• **EXTRACT**:

Douglass et al 2007 and Atmospheric Models

Douglass et al. 2007 may represent a history-of-science-in-the-making showdown between two theories, the infinitely-thick theory of atmospheres as used in GCMs, and the semi-transparent atmospheric model as proposed by Miskolczi.

It misses the point — that the observations discriminate between theories — to focus on the details of the statistical test of the GCMs. To get to the point of understanding why basic theory
might be wrong takes, for me, a lot of work as its not
my field. But its much more interesting and profound
than arguing about parameter uncertainty. For example, the
Michelson–Morley experiment, one of the most important and famous experiments in the history of physics,
resulting in the trashing of an old theory, not just an adjustment to one of the parameters.

Here, the change in lapse rate of the tropical troposphere is the experiment. GCMs predict faster warming in the troposphere than the surface due to increased concentrations of greenhouse gases aloft. It is believed that faster mid-tropical warming than the surface is a NECESSARY condition for warming to be due to greenhouse gasses. But observations only show a slower rate of warming aloft than at the surface. Therefore, warming is not due to greenhouse gasses — QED.

Douglass et al. 2007 only goes so far as to conclude that the projections of future climate based on these models be viewed with caution (due to their lack of correspondence in reality).

However, as Boris states insightfully on CA and lucia liljegren’s blog

If the Douglass analysis is correct and the tropical troposphere is not warming faster than the tropical surface, then it’s not just GCMs that are wrong, but also theory (from RC).

I think the theory that recent warming occurs via warming of the troposphere by GHGs is at fault. A new theory of greenhouse effect, the semi-transparent theory proposed by Miskolczi, predicts that very little warming of the troposphere is possible due to atmospheric compensations (mainly reduction in humidity) that hold the optical depth constant. It emerges from the solution of energy conservation relationships that a constant optimal greenhouse effect maximizes efficiency of transfer of shortwave into longwave energy.


Figure from Douglass et al. 2007 “A comparison of tropical temperature trends with model predictions” annotated to compare forcing of the GHG theory (red arrow) and stratospheric compensation theory (blue arrows).

The effects of the theories is shown on the annotated figure of Douglass et al. 2007. This figure shows the decadal rates of change in temperature for the average of the models, compared to the observations, at various heights in the atmosphere. The two show a very different pattern, with models predicting much higher rates of increase in the lapse rate of the tropical troposphere than observed.

The difference in the theories can be seen from the annotations. The rate of change in temperature is none other than heating, measured in W/m2, or ‘forcing’. Marked on the figures are the different points of maximum forcing for the two curves.

In the models, the main forcing is at 10km, with the lapse rate temperatures pushed up over the whole troposphere. This demonstrates a theory of warming due to ‘blocking’ of radiation in the troposphere, as embodied in the infinitely thick model of planetary atmospheres.

• **BRIEF**: Do the statements below agree with the post on Douglass et al. 2007? For each, answer yes or no and quote the words of the post that decide it. (a) In the models, the main forcing is at 10km. (b) Douglass et al. 2007 concludes that warming is not due to greenhouse gases. (c) The semi-transparent theory proposed by Miskolczi predicts that very little warming of the troposphere is possible.

• **GIVEN DATA**:
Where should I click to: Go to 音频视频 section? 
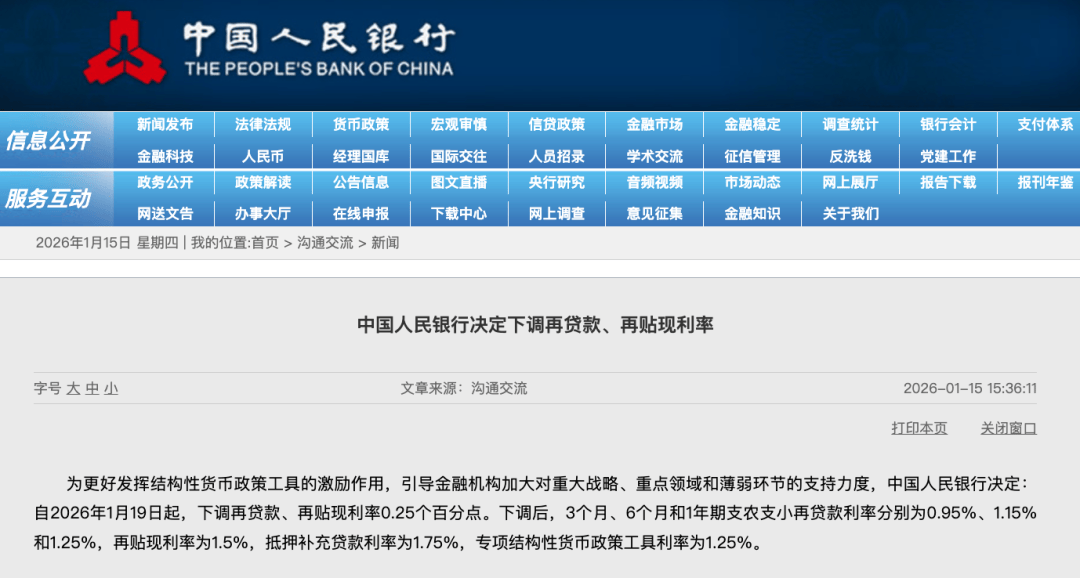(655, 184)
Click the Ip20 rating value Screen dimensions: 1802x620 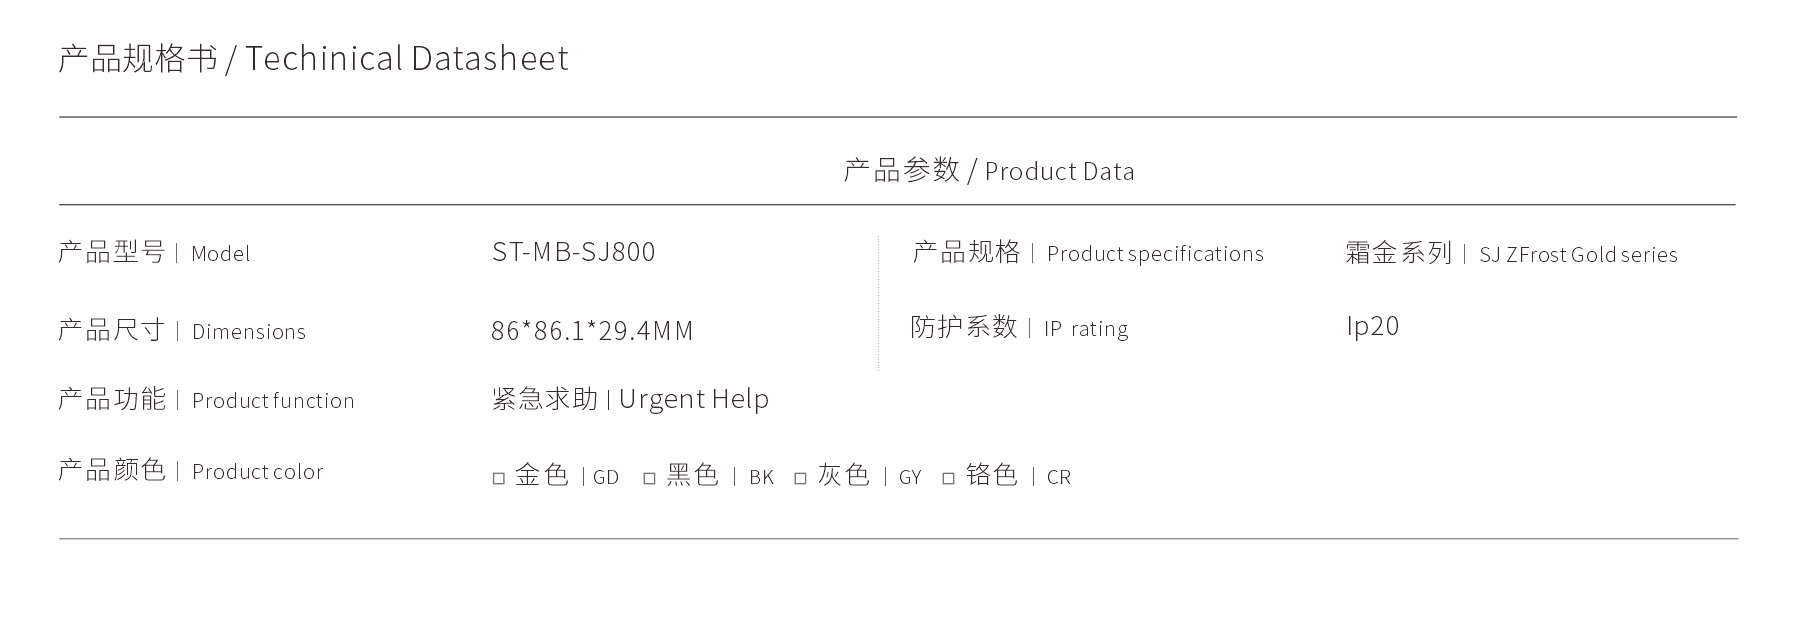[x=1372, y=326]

• **SOLUTION BELOW**:
(a) Yes: "In the models, the main forcing is at 10km"
(b) No: "Douglass et al. 2007 only goes so far as to conclude that the projections of future climate based on these models be viewed with caution"
(c) Yes: "predicts that very little warming of the troposphere is possible due to atmospheric compensations"